**WHAT YOU SHOULD DO**
Please copy the data below exactly; none of the pictures in it belong in the copy.

Segment Start: RECORD EXTRACTS

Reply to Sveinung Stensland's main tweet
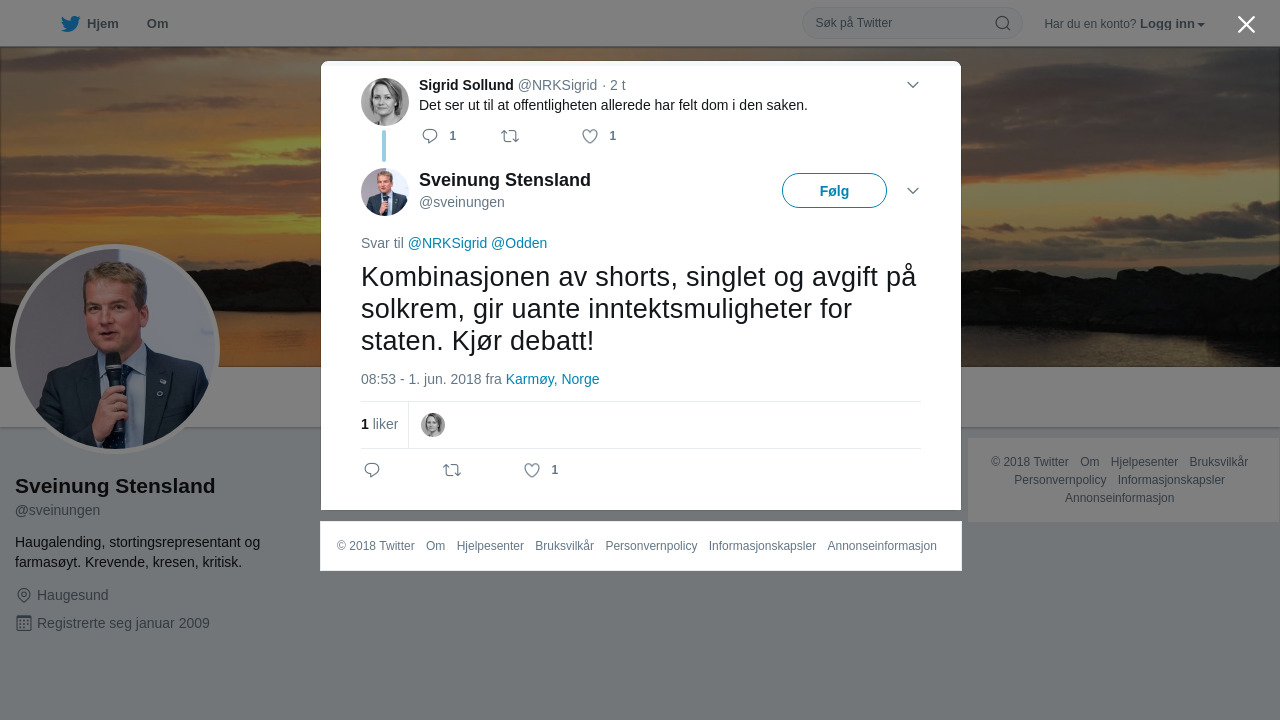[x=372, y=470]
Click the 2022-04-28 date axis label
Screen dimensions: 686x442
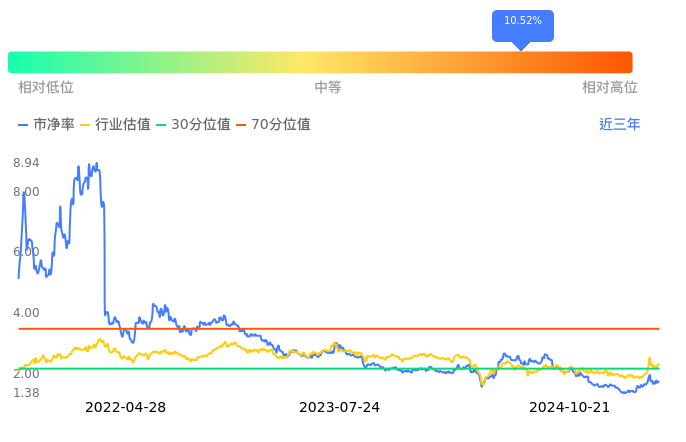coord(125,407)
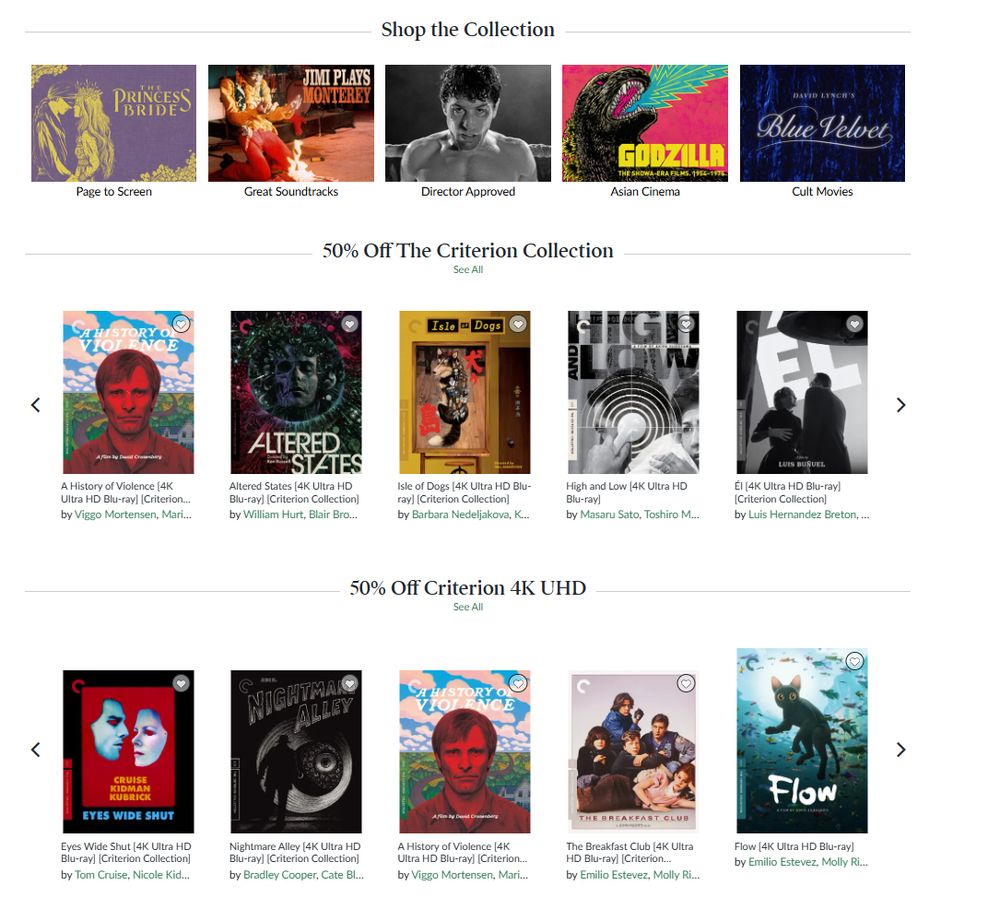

Segment End: RECORD EXTRACTS

**YOUR RESPONSE**
Reply to Sveinung Stensland's main tweet
[x=372, y=470]
Click the 2022-04-28 date axis label
Screen dimensions: 686x442
coord(125,407)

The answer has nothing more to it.